Summary: A sermon of encouragement from Daniel and the Lions.

WE WIN!

Daniel 6:1-23

John 16:25-33

Congratulations! You’re a winner! Those are the words everybody likes to hear. I know that because if we didn’t like to win Advertising Agencies and Marketing Consultants wouldn’t use the idea of winning to entice us to buy almost every product imaginable. This week alone for $100 dinner place I could have won the house I’ve always dreamed of owning, a 25 dollar ticket could have won me a car, a free draw could have won me a Carribean Cruise, buying four C.D.’s could have made me $250,000 richer, a $1.00 ticiet could have won me 2 million dollars and just one more dollar on that very same ticket might have won me $100,000. Buying a caramel flaky pastry this week did win me a ’buy-one-get-one free’ Whopper at Burger King and a Twix Chocolate bar won me a free Supreme Personal Pan Pizza at Pizza Hut. So if I look a few pounds heavier this week it’s from all the healthy food I’ve had! But we all like to win and we all face many chances to win every day. And that’s just it, isn’t it. It’s a matter of chance. We could win. But then again, we might not, too. It is not a sure thing. But this morning what I have to offer you is a sure thing. It’s a winner, and it’s a winner every time. I used that phrase this week that we often hear. I said, "I can’t win if I don’t play." But to be on the winning team this morning, there are no games to play and it’s not a matter of chance. There is some risk, but we will always win.

You see, Jesus said in the last half of the last verse we read this morning, he says: "In this world you will have trouble, But take heart! I have overcome the world." Now there’s something in that statement that really gets me excited. It gets me more excited than even the possibility of winning, because Jesus said, "I have overcome the world." It’s that little word "have" in there that gets my heart going a little faster every time I read it. Because you see, it tells me, it’s already done. And for a little while this morning, I would like us to consider what it means to live as winning Christians. Because Jesus tells us three very specific things in this little phrase that give to us a kind of blueprint for what will happen when we’re on his team.

Just like any great coach would do, Jesus lays it on the line for us. He tells us what to expect, then he gives us instructions for our strategy - what it is we’re to do, and then, then he assures us of victory. And victory is guaranteed!

1. First, Jesus tells us what to expect. He says, "In this world, you will have trouble..." Now as much as we like winning, none of us really like trouble, do we? But how often do we hear someone say, "Oh, it was worth the trouble!" I expect Daniel knew it was worth the trouble. We read about him first this morning. In fact, Daniel got into so much trouble that he ended up in the lions’ den. Now that’s not the lion’s den that the little boy talked about when he and his family came home from church one Sunday. The sermon had been about Daniel, and the preacher had described quite vividly about Daniel’s experience in the lion’s den. On the way home from the church, the little boy complained that the preacher seemed to be making an awful fuss about it. Mother looked at the young lad and said, "About what dear?" To which the little boy replied. "About Daniel in the lions’ den. I guess it must have been his very first circus." Well, I think Daniel knew that it wasn’t a circus he was going to. And we today, as we face the world with a pure and contrite heart of service to God, will most often, feel like we’re not at the circus but that we are indeed in the middle of the lion’s den.

Record set:
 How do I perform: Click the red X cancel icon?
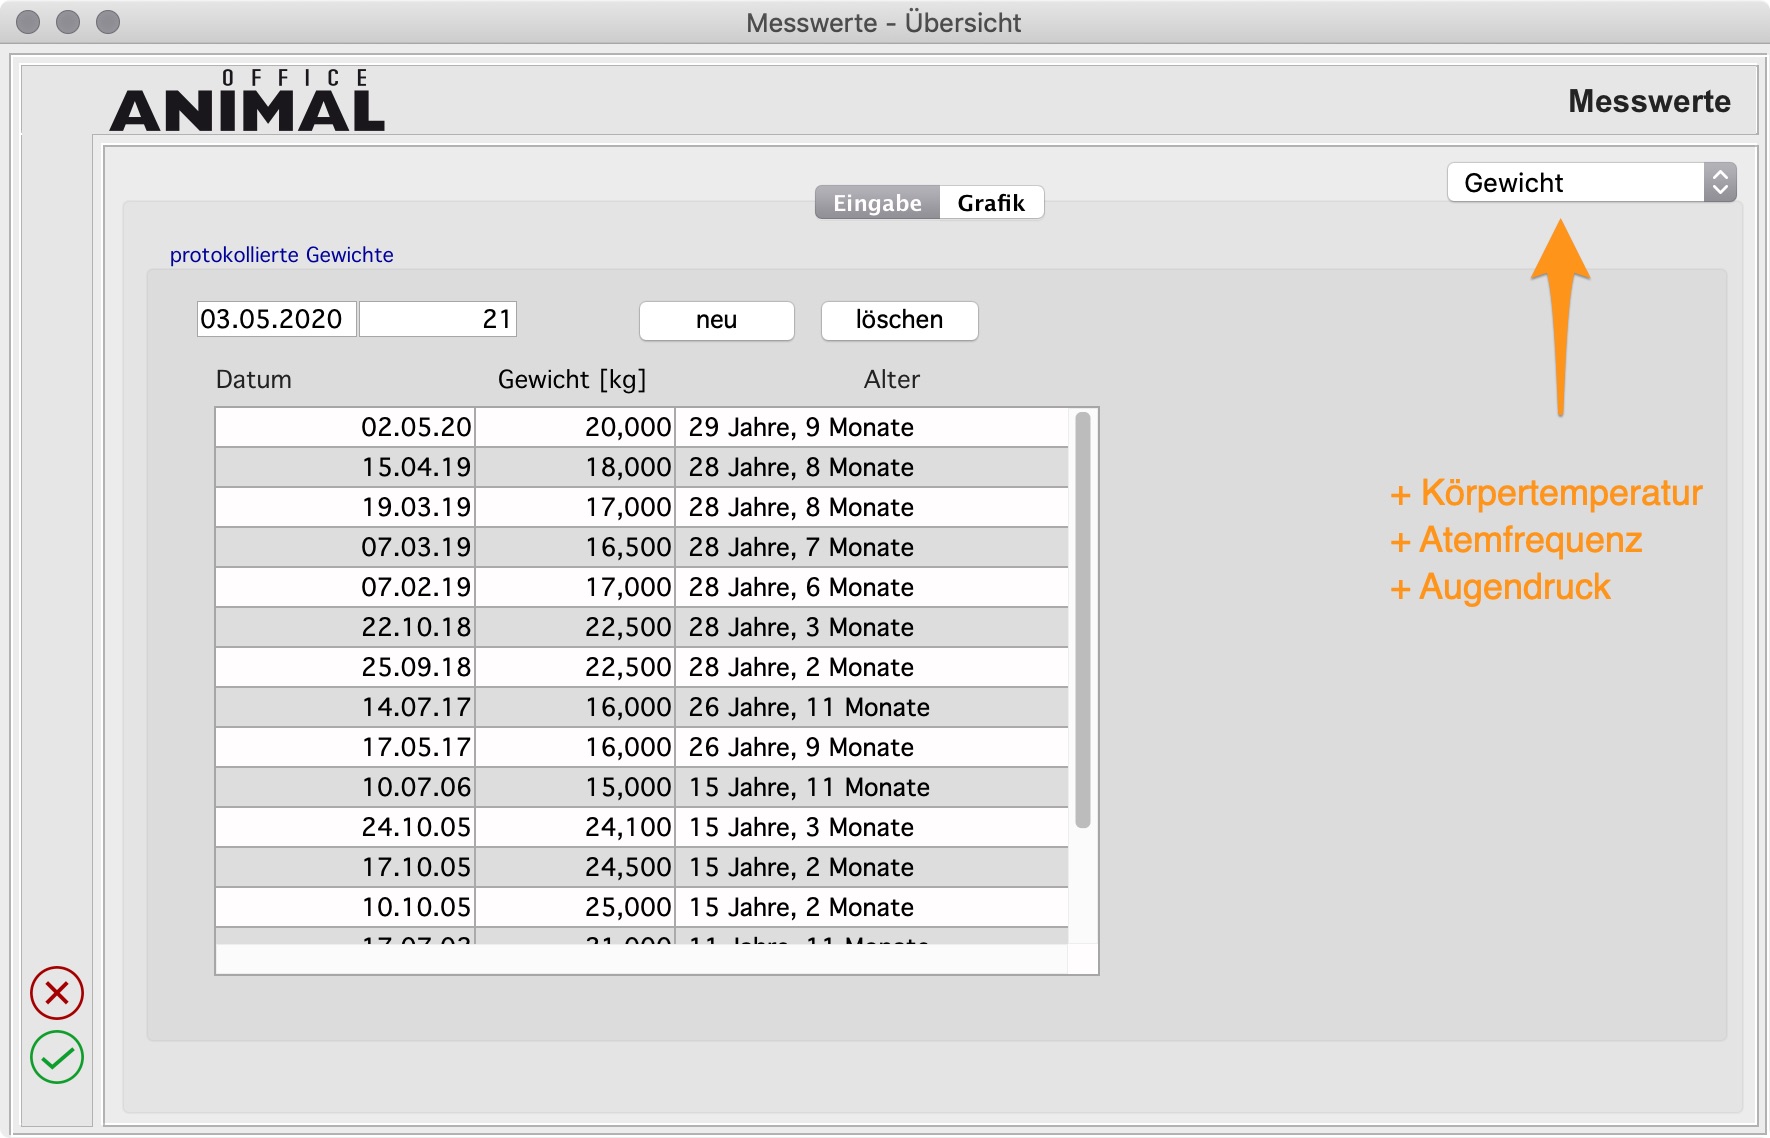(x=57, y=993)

...

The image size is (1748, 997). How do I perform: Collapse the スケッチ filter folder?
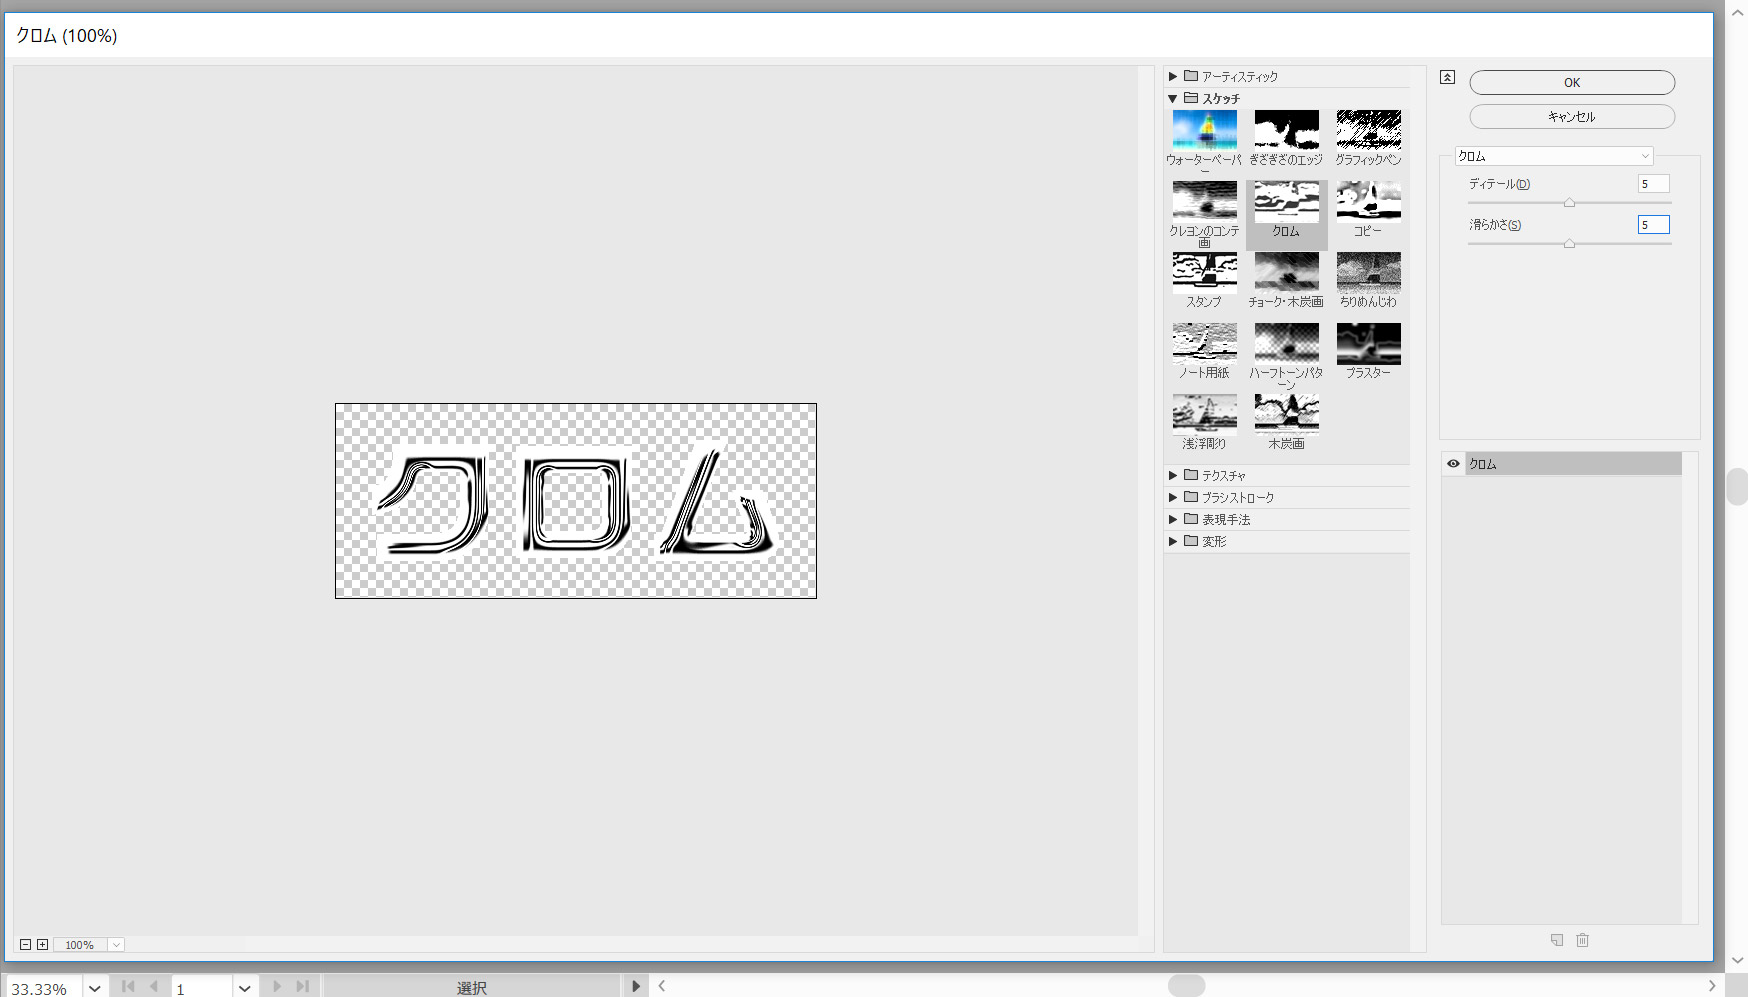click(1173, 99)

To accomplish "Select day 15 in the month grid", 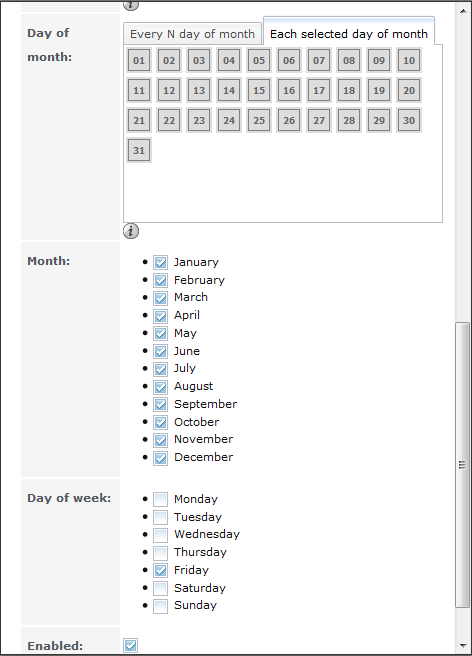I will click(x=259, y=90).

Actions to take:
a) Retype the stretch of the sermon above from "Just like any" through "victory is guaranteed!".
b) According to the sermon, what did a Twix chocolate bar win the speaker?
c) Explain why, according to the sermon, the word "have" in Jesus's statement "I have overcome the world" excites the speaker.

Answers for the tasks:
a)
Just like any great coach would do, Jesus lays it on the line for us. He tells us what to expect, then he gives us instructions for our strategy - what it is we’re to do, and then, then he assures us of victory. And victory is guaranteed!

b) A free Supreme Personal Pan Pizza at Pizza Hut.

c) The word "have" tells the speaker that Jesus's overcoming of the world is already done. That makes it more exciting to him than even the possibility of winning.